The English name "wormwood" (lit. "wormwood") is a folk etymological reinterpretation of the Old English name "wermod" and indicates that anti-parasitic properties are ascribed to wormwood. Cf. H. Marzell, "Dictionary of German plant names", s.v. Artemisia Absinthium L.: "[...] the plant [was] formerly (like still the related A. Cina) used against worms (intestinal worms) [...]. Other [name] forms are in turn connected to "warm "Ajar because of the "warming" property of the wormwood decoction." This property makes it not surprising that wormwood was already widely known in biblical times.
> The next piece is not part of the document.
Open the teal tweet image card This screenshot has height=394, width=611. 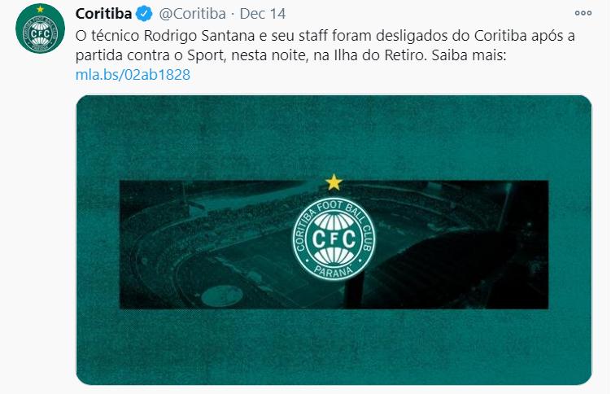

Wormwood is one of the most bitter of the known herbs. In symbolic or poetic language, the name often also stands for bitterness and sadness (downer). The fact that its bitterness was known suggests that wormwood preparations were nevertheless 'enjoyed' and that some positive effect was expected. In the Middle Ages, Hildegard von Bingen described Wermut as the master of all exhaustion.

Proverbial usage
The phrase "drop of wormwood" alludes to the bitterness of wormwood and describes things or experiences that bring a touch of bitterness (as a synonym for pain or discomfort) to intrinsic beauty, just as a drop of wormwood adds a touch of bitterness to a sweet drink gives.

Name origin
West Germanic word of unknown origin: *wermoda-; ahd. who(i)muota, who(i)muot, ae. wermod as. wermoda
Latin-Greek: absinthium, loan word for Persian sipand.

In another blog post, we discuss vermouth, a wine-based aperitif that also contains vermouth.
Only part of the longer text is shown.